The drug-loaded nanofibers showed inferior fiber dimension to the pristine nanofibers. In a polymer/drug composite, the polymer plays as the component to withstand the external electrical force while performing electrospinning. The addition of the drug reduces the polymer in the composite matrix, making it easier to stretch. Sizes of spun nanofibers diminished accordingly. Additionally, the hollowed core structure of the sheath-core nanofibers possesses less strength to resist the exterior electric force, thus making the fibers prone to be elongated. Spun nanofibers thus have smaller diameter distribution.

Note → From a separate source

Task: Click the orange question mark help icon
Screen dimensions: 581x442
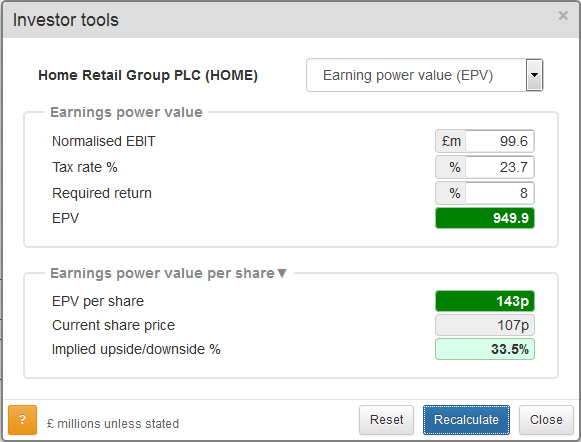Action: tap(22, 420)
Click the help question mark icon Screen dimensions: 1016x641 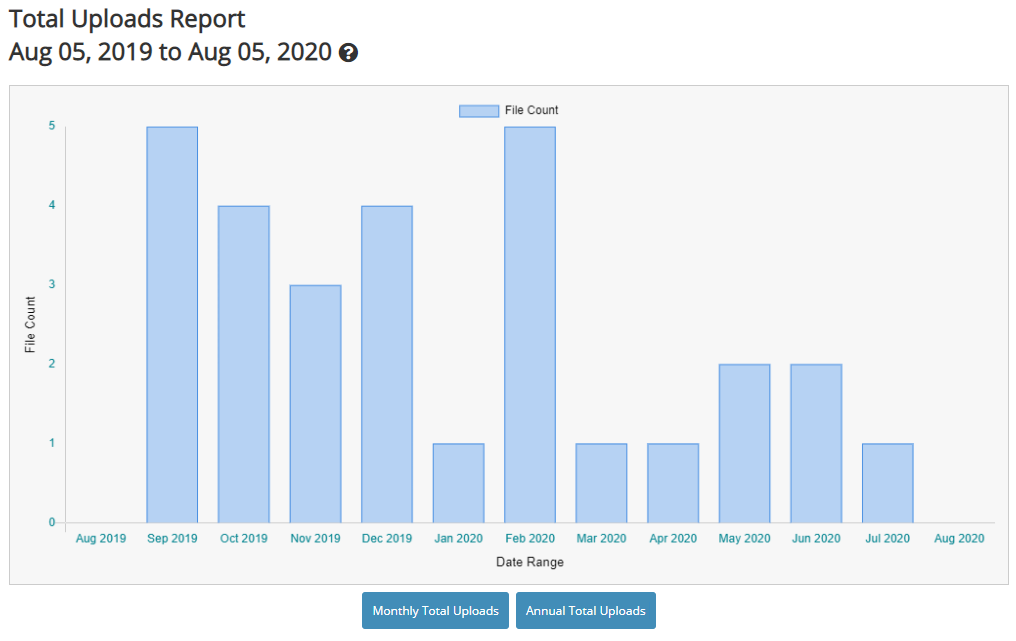(x=348, y=53)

Drug elution from a degradable implant containing drugs can be divided into three phases: burst release, diffusion-dominated discharge, and degradation-controlled elution [
41,
42]. During the spinning process, a significant portion of the loaded pharmaceuticals becomes trapped within the bulk of the PLGA matrices. Nevertheless, some of the drugs may be distributed on the surface of the nanofibers, leading to the preliminary peak release. Following this burst, drug discharge is controlled by both diffusion and polymer degradation. Therefore, a gradual decreasing discharge of ibuprofen was observed. Due to the shielding effect of the sheath PLGA material, no burst release of EGF was found on day 1. Rather, gradual diminishing peaks were noted on days 9, 14, and 20, mainly due to the combined influence of drug diffusion and polymer degradation. Additionally, compared to the in vitro release that displays a burst release, no obvious burst was realized in the in vivo results. The reason for the reduced burst release may be attributed to the generally slower metabolism in vivo compared to in vitro.
Certain limitations were present in the current investigation, which used a rat model to evaluate mats containing drugs and EGF. The extent to which the current findings can be generalized to alveolar ridge preservation in humans remains unclear and warrants further research. We have made plans to pursue this avenue of investigation.